XML is one of the most important developments in document syntax in the history of cross-platform computing. In the last few years, XML has been adopted in fields as diverse as law, aeronautics, finance, insurance, robotics, multimedia, hospitality, travel, art, construction, telecommunications, software design, agriculture, physics, journalism, theology, retail, and medieval literature. XML has become the syntax of choice for newly designed document formats across almost all computer applications. For example, XML is used on Linux, Windows, Macintosh, and many other computer platforms. Mainframes on Wall Street trade stocks with one another by exchanging XML documents.
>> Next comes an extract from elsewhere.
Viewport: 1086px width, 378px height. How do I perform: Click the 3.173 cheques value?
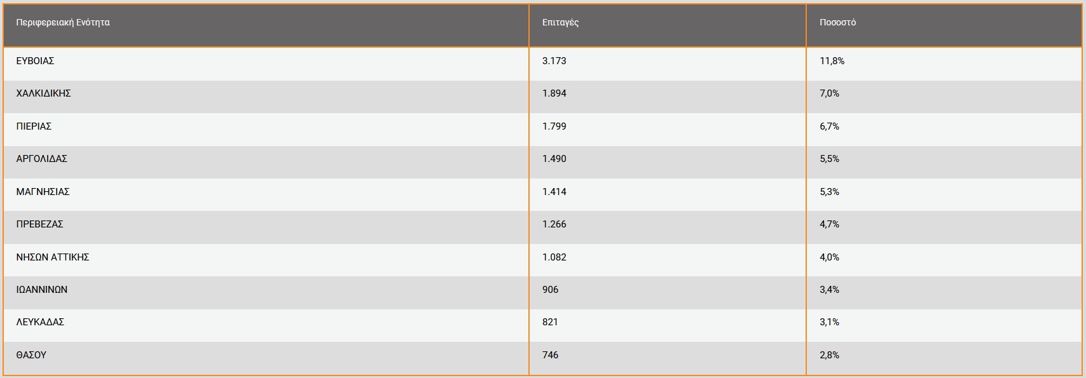(x=554, y=61)
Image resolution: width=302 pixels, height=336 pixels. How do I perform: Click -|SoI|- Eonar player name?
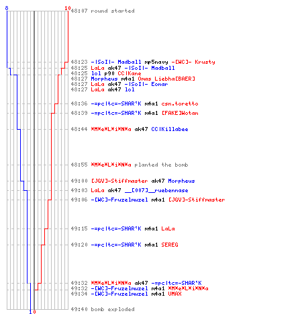pos(146,84)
Children playing games on their home PCs save their documents in XML. Sports fans receive real-time game scores on their cell phones in XML. In short, XML is a robust, reliable, and flexible document syntax.
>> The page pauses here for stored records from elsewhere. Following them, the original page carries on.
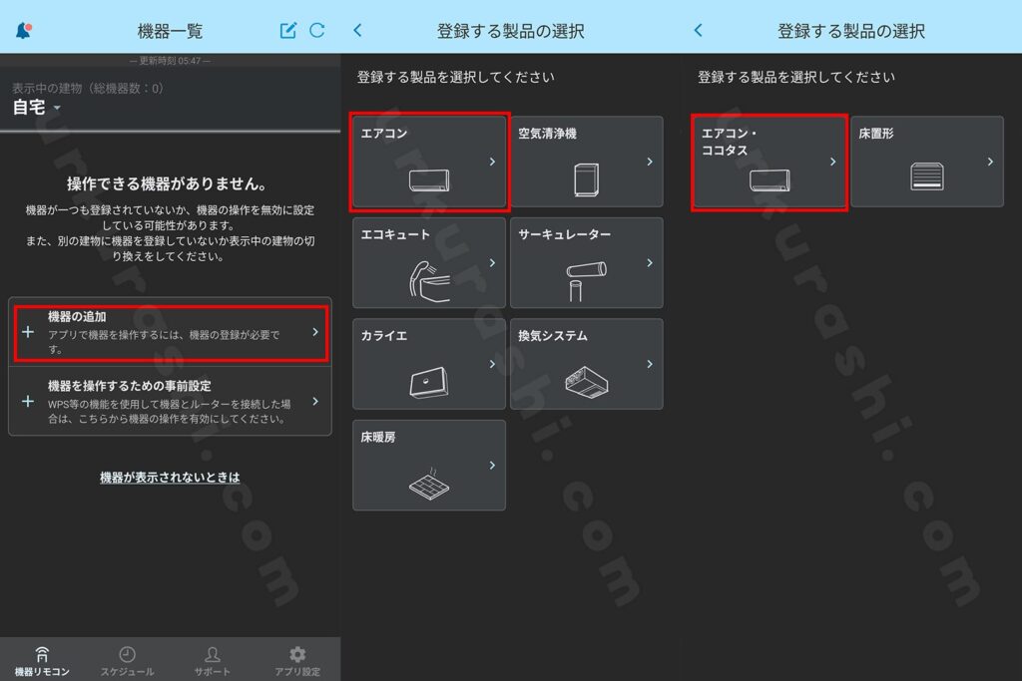Pick the カライエ dehumidifier tile
This screenshot has height=681, width=1022.
(429, 364)
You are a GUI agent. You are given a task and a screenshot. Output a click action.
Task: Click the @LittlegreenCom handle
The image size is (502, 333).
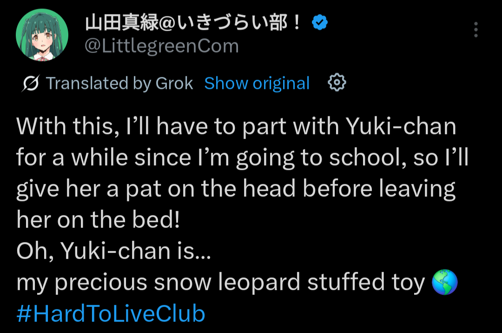click(x=161, y=46)
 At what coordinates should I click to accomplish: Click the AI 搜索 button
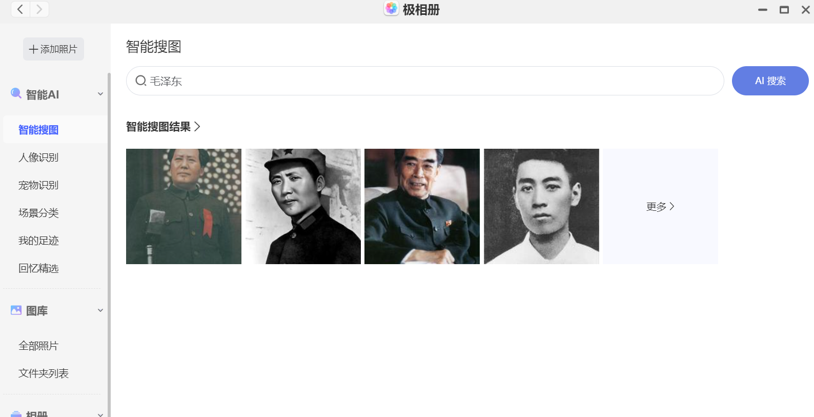coord(770,81)
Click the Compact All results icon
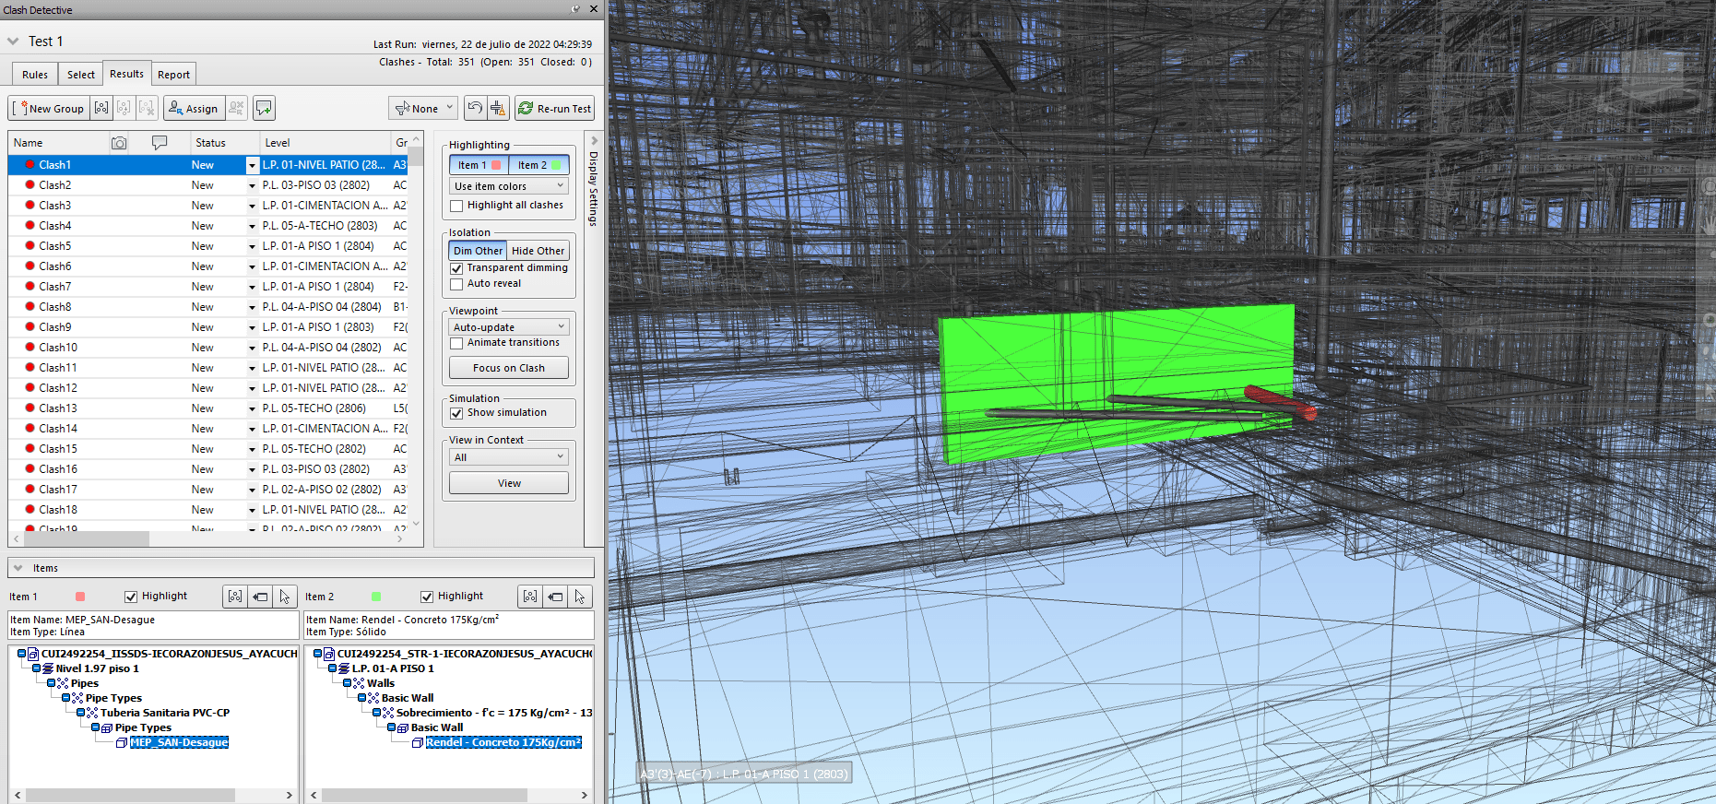Viewport: 1716px width, 804px height. point(498,108)
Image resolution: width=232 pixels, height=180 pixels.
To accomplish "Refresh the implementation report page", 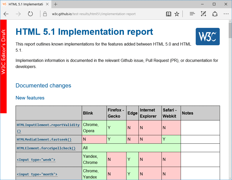I will click(30, 14).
One prevailing problem with XML is that parsing of the XML document by the recipient computing device generates unnecessary overhead, and thus inserts time delays in the process. This is especially true when parsing certain types of data. The piece-by-piece process of dividing the document into individual elements, attributes, and other pieces, also known as “tokenization”, can consume a considerable amount of time. This is particularly true where the original data is stored as text, but could be better represented as a binary number, such as might be the case for float numbers or the like. Also, as both high speed wired and wireless systems proliferate, the use of streaming data in connection therewith also has increased, and thus there is a concomitant need for an XML format that can be quickly parsed as data is received. Furthermore, some computing systems are known to output or store a particular type of data. When data in such systems is transmitted as an XML document, the pre-knowledge concerning the particular type of data is not currently exploited since the XML document is formed in exactly the same way regardless.
It would thus be advantageous to provide binary formatted XML data that effectively pre-tokenizes XML documents/data, thereby effectively reducing parsing time for a receiving application or program. It would be further advantageous to provide binary formatted XML data that effectively represents data natively formatted in binary XML. It would be desirable to reduce the overall size of an XML document as a result of an XML binary format. It would be further desirable, in connection with particular types of computing systems, to provide a tailored approach when applying binary formatting to the XML document. It would be further advantageous in the context of applications generating XML from a non-XML based data source due to the avoided cost of text transformations.